Worker productivity rose at the fastest pace in two years in the U.S. in the third quarter while labor costs fell, the Labor Department said yesterday. For the dismal science, the trend suggests that inflationary pressures will stay contained.

The report is “great news on the inflation front,” David Greenlaw, chief U.S. fixed-income economist at Morgan Stanley in New York, told Bloomberg News. “It will be very difficult for the economy to generate any sustained rise in core inflation, with unit labor costs showing such a high degree of restraint.”
But the gold bugs, an ornery lot in the best of times, aren’t necessarily inclined to listen. The price of the precious metal continued pushing higher in early trading on Wednesday, reaching over $513 an ounce at one point–a 24-year high–before pulling back. Inflation worries run amuck? Perhaps, although gold doesn’t exist in a vacuum. Commodities generally are rising in price, gold being just one of them, and unspectacularly, as it turns out compared to, say, copper, which has climbed more than 40% this year vs. gold’s 20% rise, as of yesterday.
Commodities overall, measured by the CRB Index, show a 14% year-to-date gain. Gold, which is part of the CRB and other commodity indices, may be rising as much as for traditional reasons (inflation hedging and jewelry buying) as it is for increased purchases of commodities in an expanding global economy.
Already, some are calling the run in gold prices above $500 an ounce a bubble, and one that’s poised to burst. “When this sentiment-driven rally finally comes to an end, the pull-back we are going to see is going to be aggressive,” Simon Weeks, director of precious metals at ScotiaMocatta, told Reuters today. “We are probably going to have a $25-$30 move on the downside when this sort of sentiment-bubble finally bursts.”

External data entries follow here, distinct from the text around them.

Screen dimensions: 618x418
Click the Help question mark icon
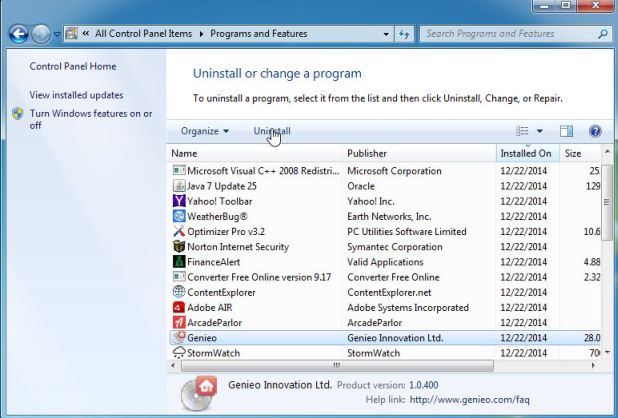coord(595,131)
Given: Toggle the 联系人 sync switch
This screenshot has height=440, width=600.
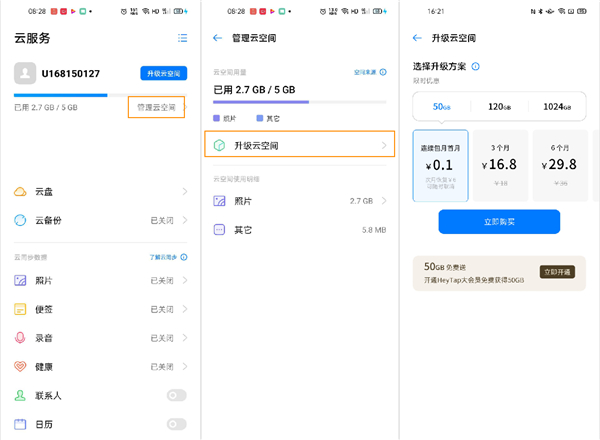Looking at the screenshot, I should [176, 396].
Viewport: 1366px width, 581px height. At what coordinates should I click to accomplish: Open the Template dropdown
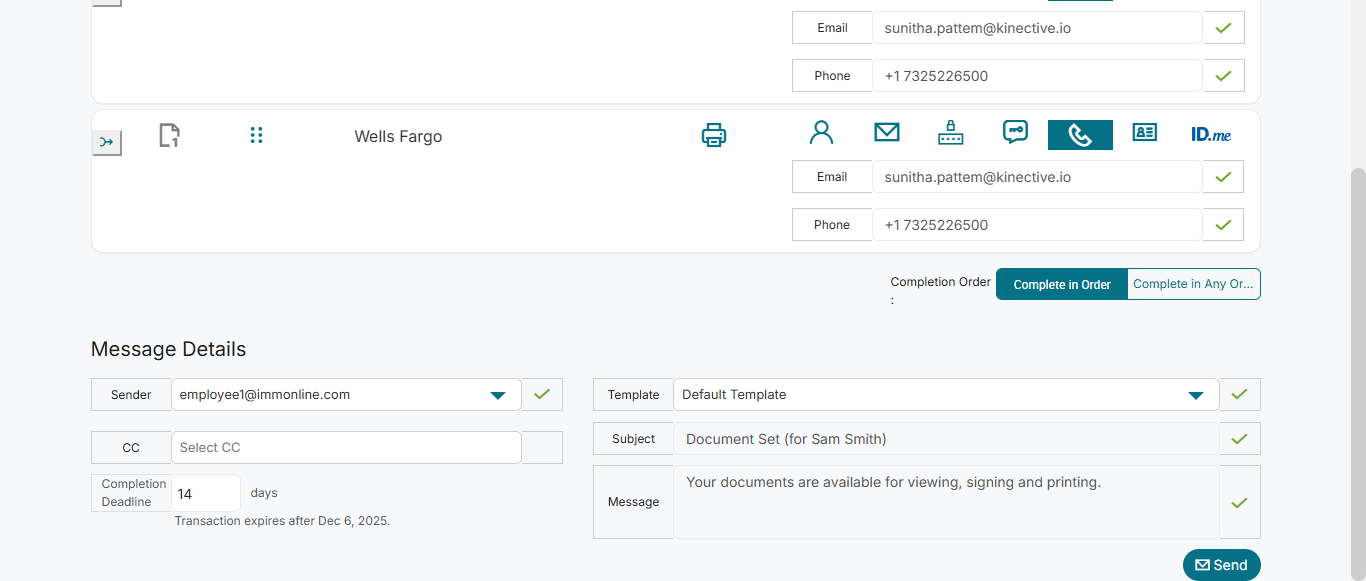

Indeed, without throwing the gold market another inflationary bone to chew on it’s hard to see the metal moving substantially higher from here without at least a correction. Of course, gold bugs can and do argue that inflation statistics are manipulated and so minimize the true rate of inflation, which they say is rising. Still, fresh confirmation is needed for the metal to see $600 any time soon.
What’s more, with the stock market continuing its buoyant ride of late, the competition for assets remains intense, and that could put doomsday investing on the defensive in the coming days and weeks. Gold may be the ultimate store of value, but when equities are rising in a year-end rally even a dedicated gloomster can get distracted. Indeed, the S&P 500 climbed to a four-year high yesterday, and the rosy government labor report for the third quarter was no trivial factor. Higher productivity may not boost hiring, but it does wonders for corporate earnings.
Ed Yardeni, chief investment strategist for Oak Associates, posed the topical question of the moment and then resolved it in an email note to clients: “Is productivity great or what? The answer is: It’s great.” He then pointed out, “The trend growth rate has been roughly 3% a year for the past 10 years. During Q3, nonfarm productivity jumped 4.7% (seasonally adjusted annual rate), and was up 3.1% year over year. For nonfinancial corporations (NFC) the quarterly increase was less at 3.2%, but the year over year was more at 4.7%. NFC unit labor costs have been virtually flat for the past three years. No wonder inflation has remained so subdued and profits have been so strong.”
With virtually all of the S&P 500 companies’ third-quarter reports in, Zacks reports that the news is generally one of better-than-expected earnings results. For the third quarter, Zacks said that the median S&P 500 firm reported an earnings gain of 13.8% on a year-over-year basis. Energy led the way in terms of growth (+77%), but the earnings train was in force in various sectors. In fact, of the ten S&P 500 sectors, only materials posted a loss (-2.4%) for the third quarter in terms of an earnings comparison with a year ago.
More of the same is on tap for 2006, Zacks predicts, opining that a 12.2% earnings climb will come next year, or only slightly below the 13.9% pace it expects for 2005.
None of that will comfort gold bugs. But for the moment, there’s enough room for profits across the sentiment spectrum. Performance in stocks and commodities has been robust this year. Can the twin engines of light and dark last into 2006?